Case ID: f-appx_415/html/0485-01.html
Source: Caselaw Access Project
Author: {"author": "\n      PER CURIAM:", "license": "Public Domain", "url": "https://static.case.law/"}
Date Created: 2024-08-24T03:29:51.129683

April M.A. DODGE, Plaintiff-Appellee, v. CDW-GOVERNMENT, INCORPORATED, Defendant-Appellant.
    No. 10-1406.
    United States Court of Appeals, Fourth Circuit.
    Argued: Jan. 25, 2011.
    Decided: March 9, 2011.
    John Kuropatkin Roche, Perkins Coie LLP, Washington, D.C., for Appellant. Paul A. Prados, Day & Johns, PLLC, Fairfax, Virginia, for Appellee.
    Before MOTZ and WYNN, Circuit Judges, and IRENE C. BERGER, United States District Judge for the Southern District of West Virginia, sitting by designation.
    Reversed by unpublished PER CURIAM opinion.
    Unpublished opinions are not binding precedent in this circuit.
   PER CURIAM:

April M A. Dodge brought this breach of contract action against CDW-Government, Inc. (“CDW-G”) for unpaid commission. After a bench trial, the district court awarded judgment on one claim to Dodge. For the reasons that follow, we reverse.

I.

The parties do not dispute the relevant facts.

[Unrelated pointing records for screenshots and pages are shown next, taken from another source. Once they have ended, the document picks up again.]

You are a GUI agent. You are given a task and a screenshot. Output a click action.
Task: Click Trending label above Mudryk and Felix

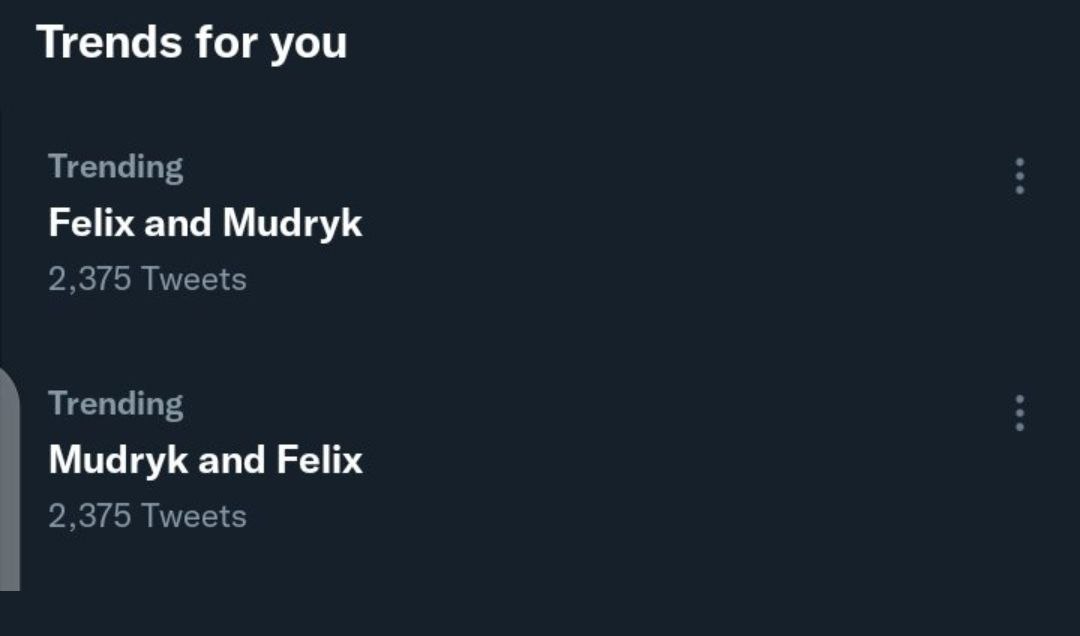[116, 404]
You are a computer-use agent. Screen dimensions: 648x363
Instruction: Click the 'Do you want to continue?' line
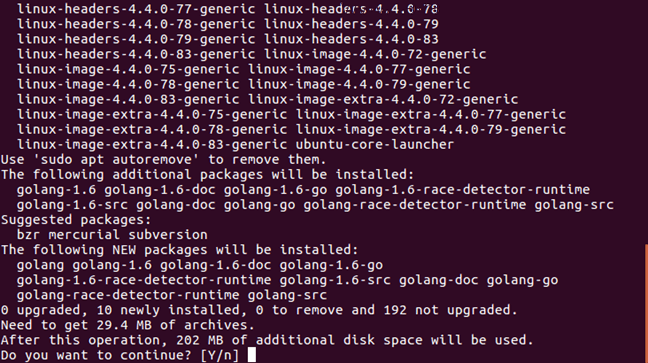click(x=120, y=355)
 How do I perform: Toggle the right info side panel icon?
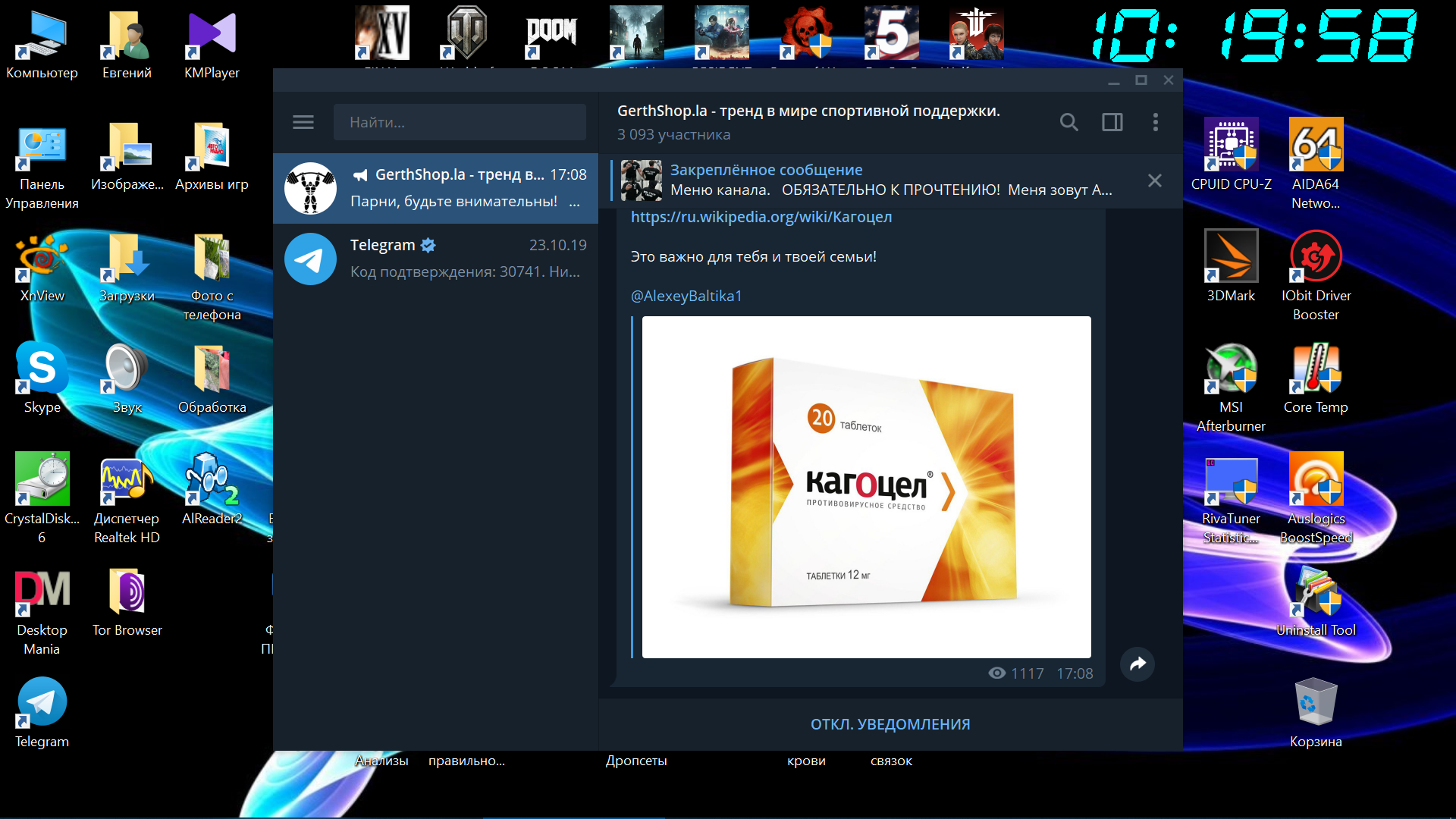(1112, 122)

In February 2003, Dodge began work as an at-will technology sales account manager for CDW-G. When Dodge joined CDW-G, she received a document entitled “Welcome to the CDW-G Account Management Team” (hereinafter “Welcome Document”), which specified that Dodge’s commission level “adjusts based on ongoing adjusted average gross profit dollars.” In the Welcome Document, CDW-G described the salary and commission it intended to pay Dodge but expressly cautioned that the Welcome Document did “not constitute or represent any contractual commitments.” The Welcome Document explained that the “[f]ull details of all CDW-G information” were set forth in the “CDW Sales Guidelines and Procedures” (hereinafter “Handbook”), a copy of which Dodge received at that time.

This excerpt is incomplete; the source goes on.